Transplantation tolerance: a journey from ignorance to memory

Fadi G. Lakkis

Section of Nephrology, Department of Internal Medicine and Section of Immunobiology, Yale University School of Medicine, New Haven, CT, USA

Correspondence and offprint requests to: Fadi G. Lakkis, MD, Yale University School of Medicine, Section of Nephrology, 333 Cedar Street, PO Box 208029, New Haven, CT 06520-8029, USA. Email: fadi.lakkis{at}yale.edu

Keywords: cytokines; memory T lymphocytes; primary immune response; transplantation tolerance

Transplantation tolerance can be defined as long-term allograft survival in the absence of continuous immunosuppressive therapy. Implicit to this definition is that tolerant recipients of organ transplants are unresponsive to donor antigens but maintain reactivity to other (third-party) antigens.
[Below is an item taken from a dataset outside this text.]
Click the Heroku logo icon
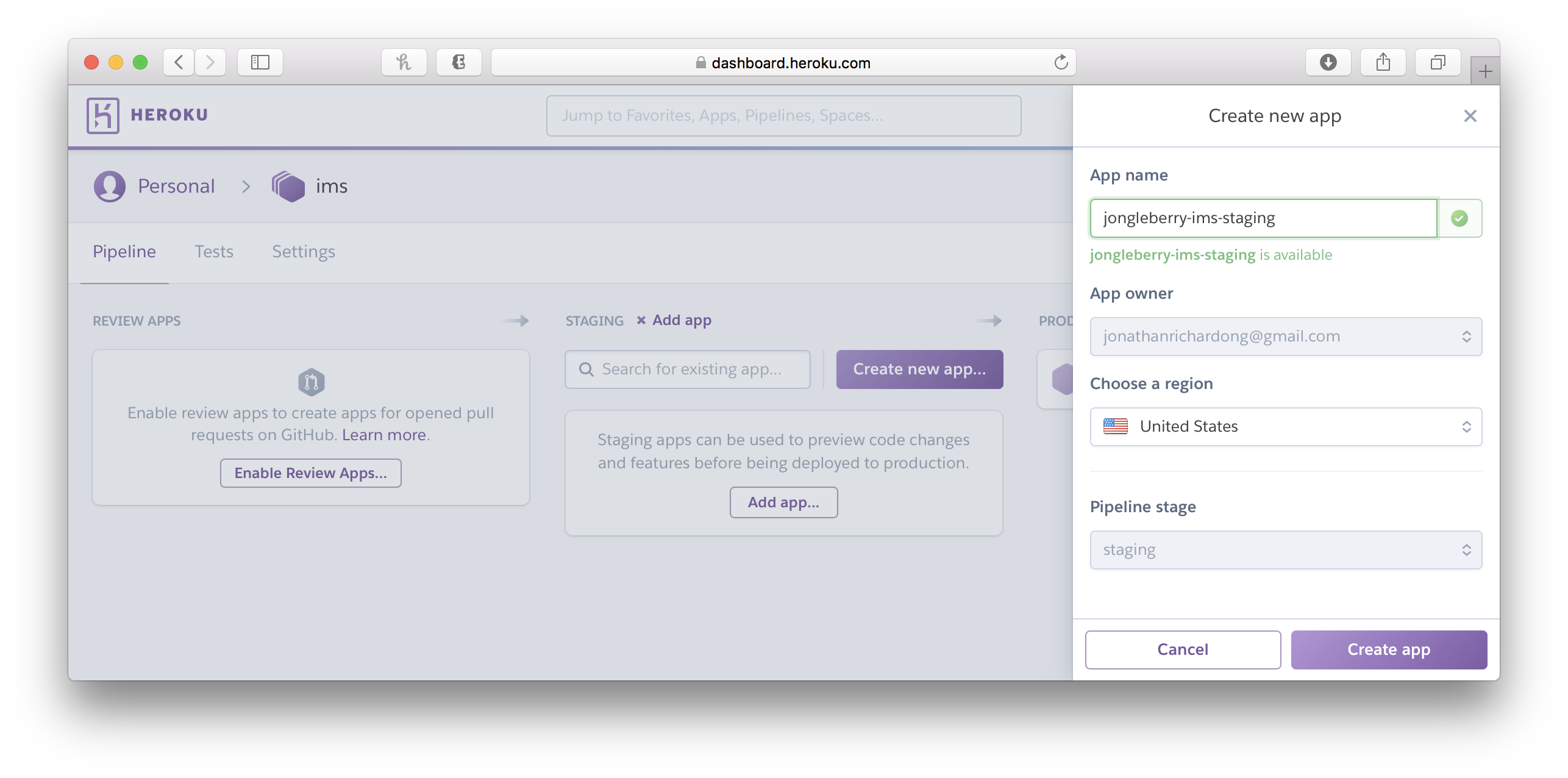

In other words, a tolerant patient is capable of mounting an effective immune response against microbial pathogens but is incapable of rejecting the transplanted organ.

Despite a wealth of information on how tolerance to self-antigens is maintained (Figure 1), the induction of tolerance to a transplanted organ remains elusive because of several biological barriers. These barriers include the relatively large magnitude of the alloimmune response, the limitations of peripheral tolerance mechanisms, and the unavoidable fact that immune responses to foreign antigens, by virtue of evolutionary design, are destined to generate immunologic memory [1]. Here, I would like to relay the trials and tribulations of my research group, as well as those of others, to understand how tolerance to a transplanted organ can be achieved.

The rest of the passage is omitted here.